Эрритена, конечно, такая жизнь – по его понятиям, почти скотская – ни в коем случае не устроила бы. Однако, поселись он здесь, у него такой проблемы и не возникло бы, потому что в этой части острова Дети Богини не жили вместе с людьми.

Посреди площади горел большой костер, стояли котлы с напитками и едой, ходили и сидели на корточках люди. Все это Эрритен увидел лишь мельком и издалека, потому что лошади, ведомые чернокожими проводниками, двинулись в обход селения.
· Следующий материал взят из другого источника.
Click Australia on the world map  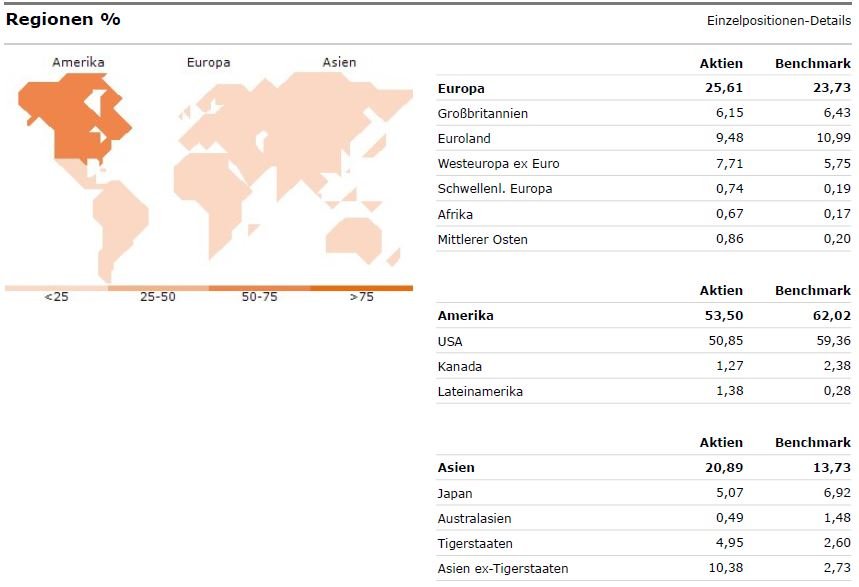click(x=355, y=235)
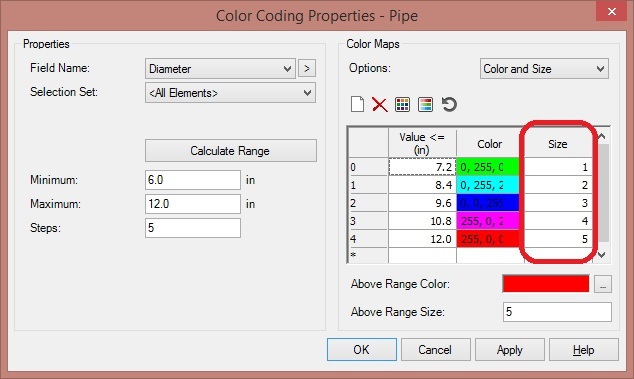Click the Calculate Range button

pyautogui.click(x=230, y=151)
Вскоре слева открылся вид на пологий песчаный берег и залив Плачущих Жен, названный так из-за окаймляющих его огромных каменных столбов, которые и впрямь напоминали унылые женские фигуры, в особенности, издалека. Как будто Жены, стоя по колено в воде и с неизбывной тоской глядя на расстилающийся перед ними безбрежный океан, оплакивали своих мужей, которые ушли туда и не вернулись.

Пройдя по краю залива, тропа резко свернула вправо, и вскоре в неверном лунном свете Эрритен увидел уходящую в небо молчаливую и темную каменную громаду.
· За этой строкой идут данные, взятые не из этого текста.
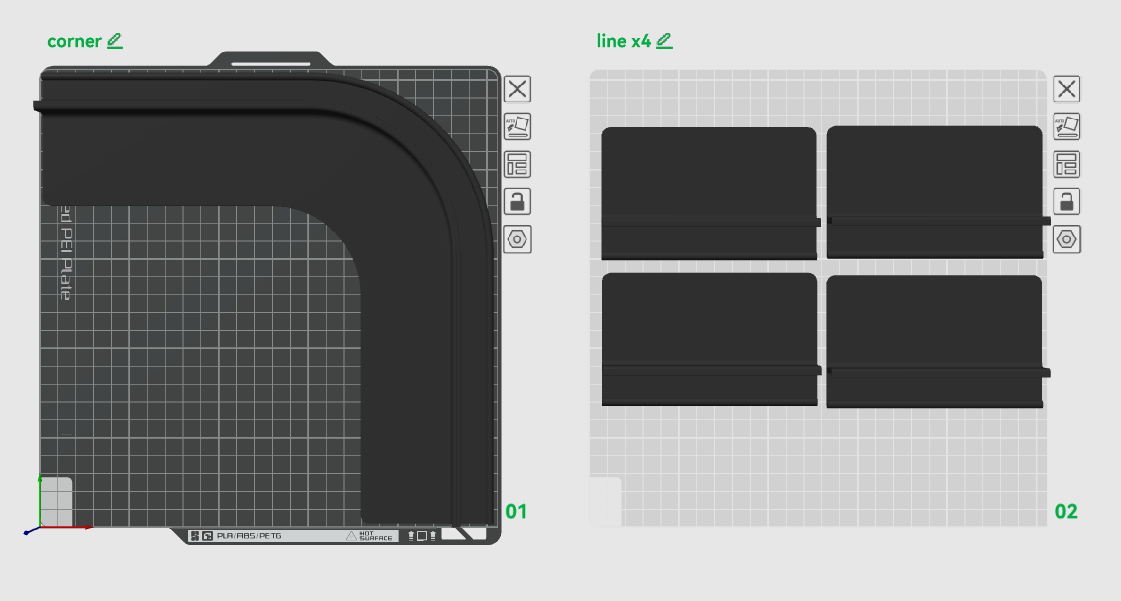Click the "line x4" plate name label
The width and height of the screenshot is (1121, 601).
623,41
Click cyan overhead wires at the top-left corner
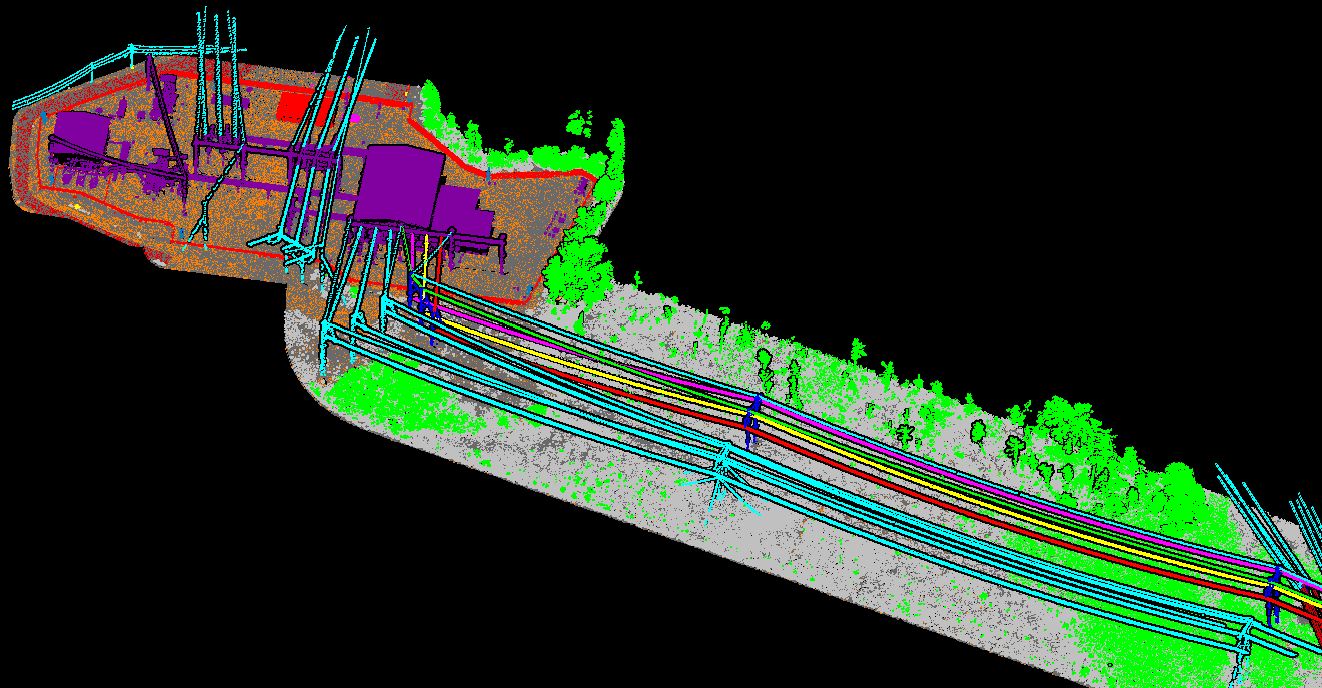This screenshot has width=1322, height=688. pyautogui.click(x=60, y=88)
Сердце забилось с такой силой, что он ощутил пульсацию горячей крови в висках. То был Каменный Город – место, где в этой части острова жили Дети Богини.

Каменный Город представлял собой гигантские, высеченные прямо в толще скалы террасы. Они были сооружены в совсем уж незапамятные времена и связаны с какими-то давно позабытыми религиозными ритуалами. Можно только диву даваться, как эту невероятную по трудоемкости работу смогли проделать люди, располагающие лишь каменными орудиями. Начиная снизу, каждая имеющая форму кольца терраса была больше следующей, находящейся над ней, а на самой верхней до сих пор сохранились огромные каменные изваяния. Некоторые, правда, уже заметно осыпались, другие только начинали крошиться, но многие выглядели так, словно ни ветер, ни дождь, ни солнце, ни даже само время не властны над ними.
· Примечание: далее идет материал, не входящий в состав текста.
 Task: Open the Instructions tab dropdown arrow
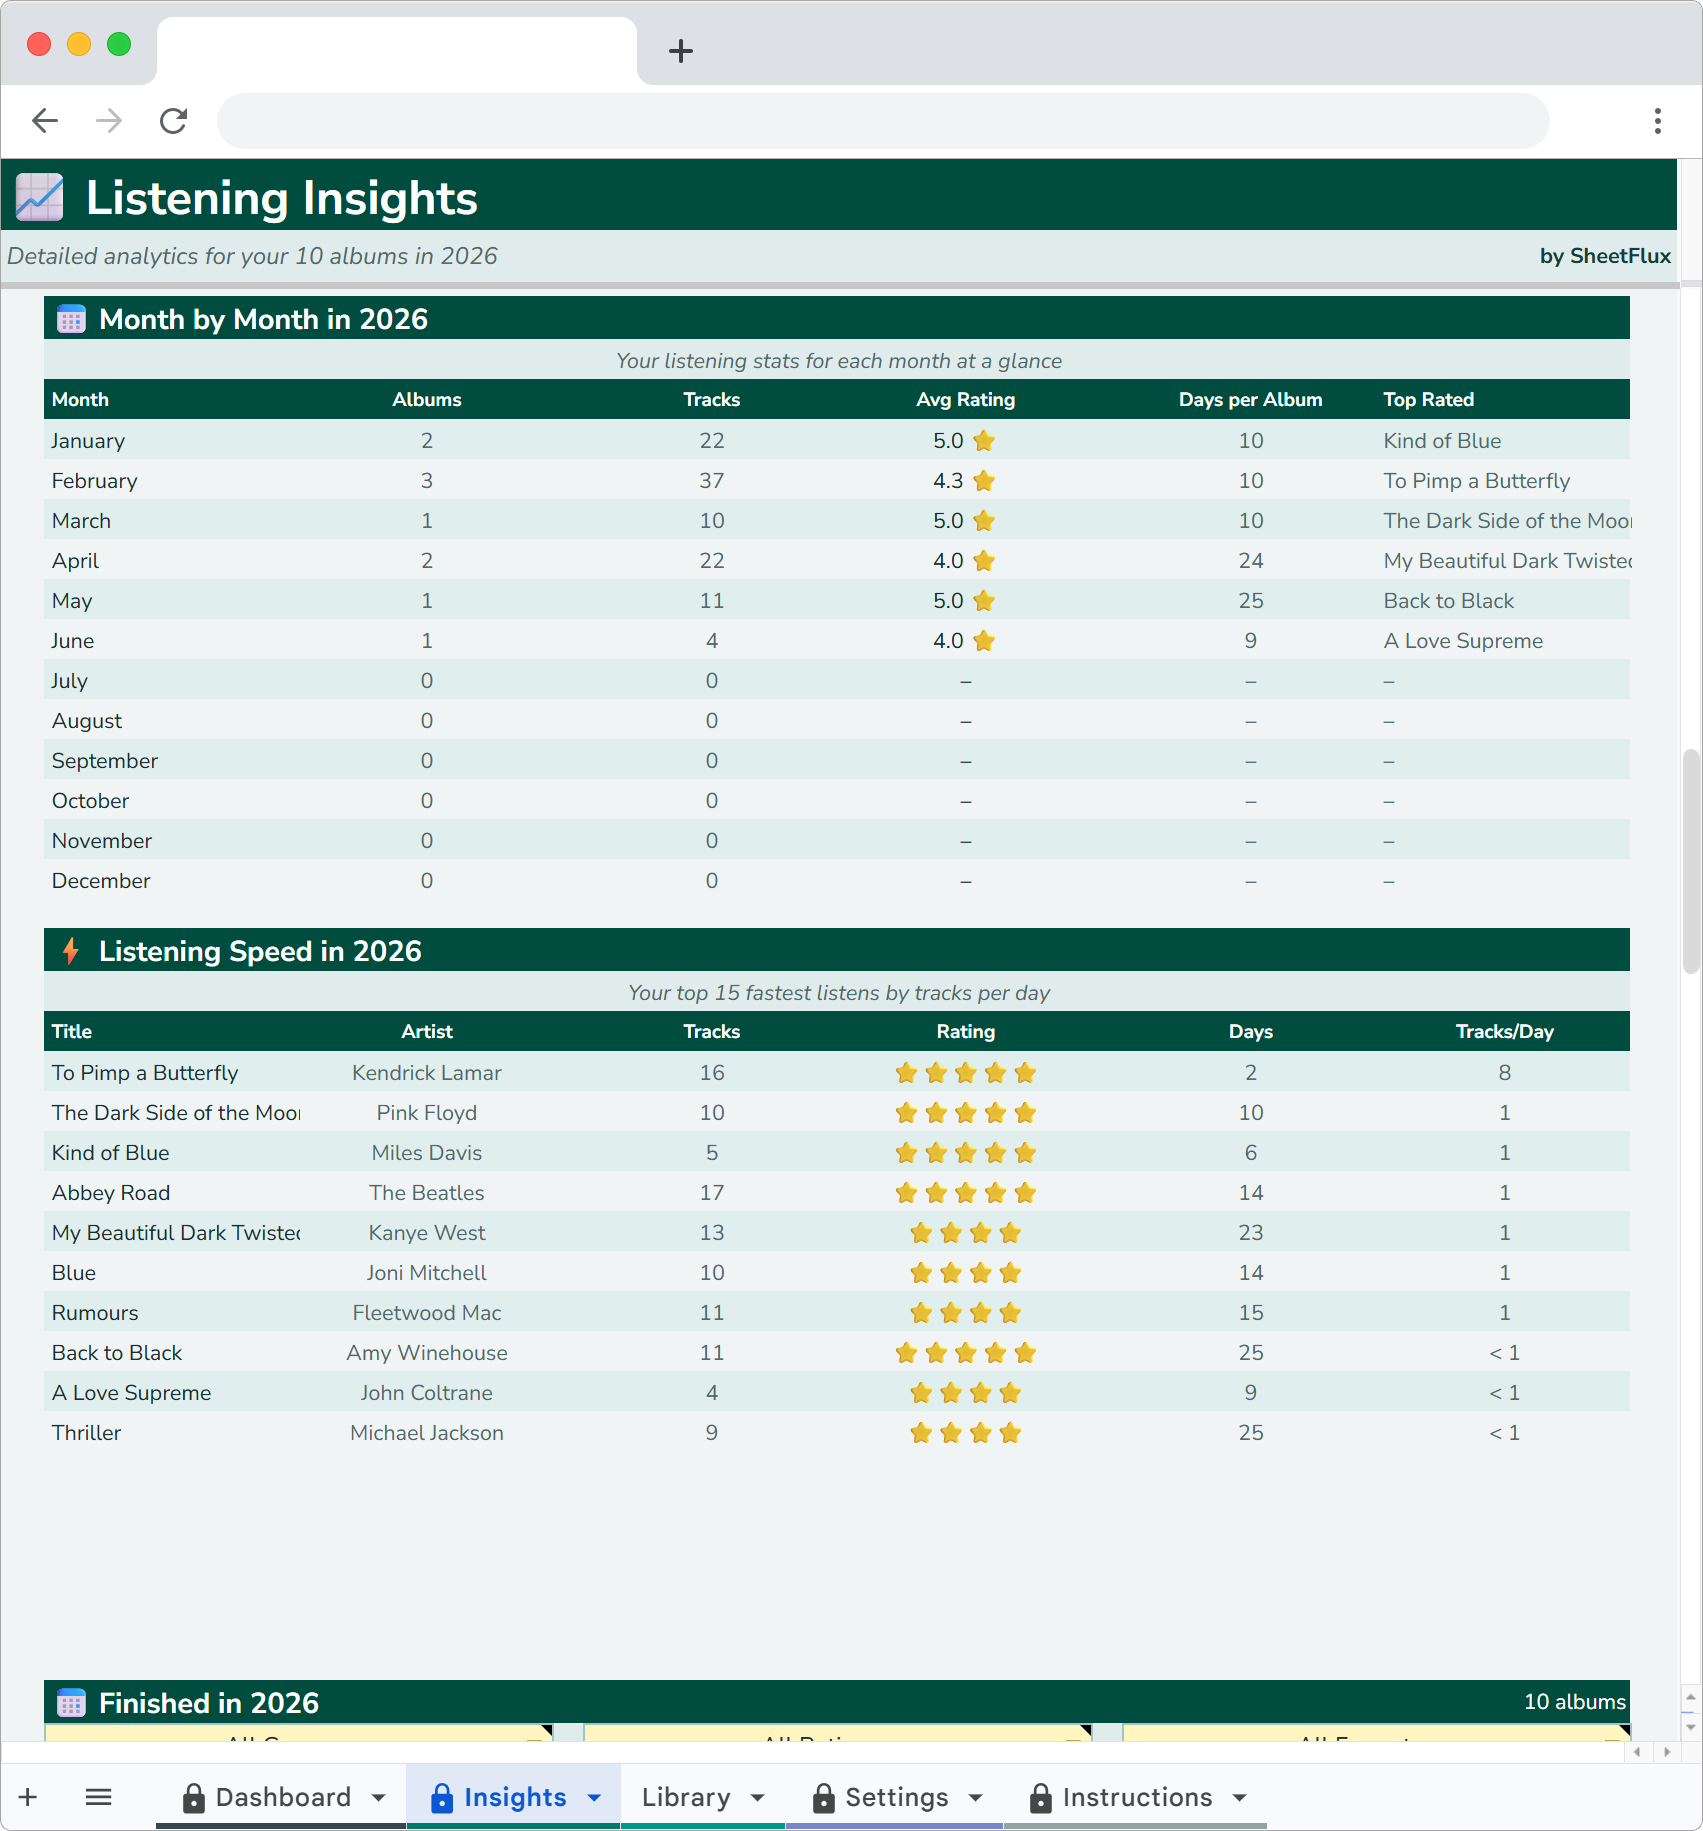pyautogui.click(x=1238, y=1797)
Эти каменные истуканы высотой примерно в три человеческих роста изображали людей со сложенными на животе руками, удлиненными плоскими лицами, широкими ртами и огромными круглыми глазами. Все изваяния стояли, повернувшись физиономиями наружу, а спинами в сторону оси, на которую были «насажены» кольца террас. Каменная стража, вот что. приходило на ум при виде этих исполинских фигур. И было что-то глубоко символическое в том, что теперь эти великаны охраняли покой таких прекрасных и мудрых созданий, как Дети Богини.

Тропа огибала нижнюю террасу, вертикальный срез который уходил вверх высокой и совершенно отвесной стеной. Она казалась – и, конечно, была – совершенно неприступной. Эрритен знал, что в ней имелся всего один и притом очень узкий проход, все время находящийся под охраной. Тропа тянулась и тянулась, медленно поворачивая вслед за изгибом нижней террасы, а потом внезапно раздалась, и Эрритен увидел вооруженных копьями чернокожих, которые неподвижно, словно статуи, замерли по обеим сторонам прохода. Как только Эрритен приблизился, они тоже рухнули на колени и трижды коснулись лбами земли, однако поднялись, не дожидаясь приказа, и снова застыли на своем посту. Его проводники о чем-то коротко переговорили с ними, после чего двое из них растаяли в темноте, а третий провел сквозь проход в стене сначала одну лошадь, а вслед за тем и другую.

Они оказались в огромной долине, окруженной уходящими ввысь внутренними стенами. С этой стороны они были обтесаны вровень друг с другом, так что получилось нечто вроде гигантского каменного колодца. Сейчас здесь было почти совсем темно, но Эрритен по прошлому опыту знал, что долину пересекает ручей, берега которого густо заросли цветущим кустарником, а в толще самих террас высечены пещеры, словно нарочно созданные для того, чтобы в них могли поселиться Дети Богини.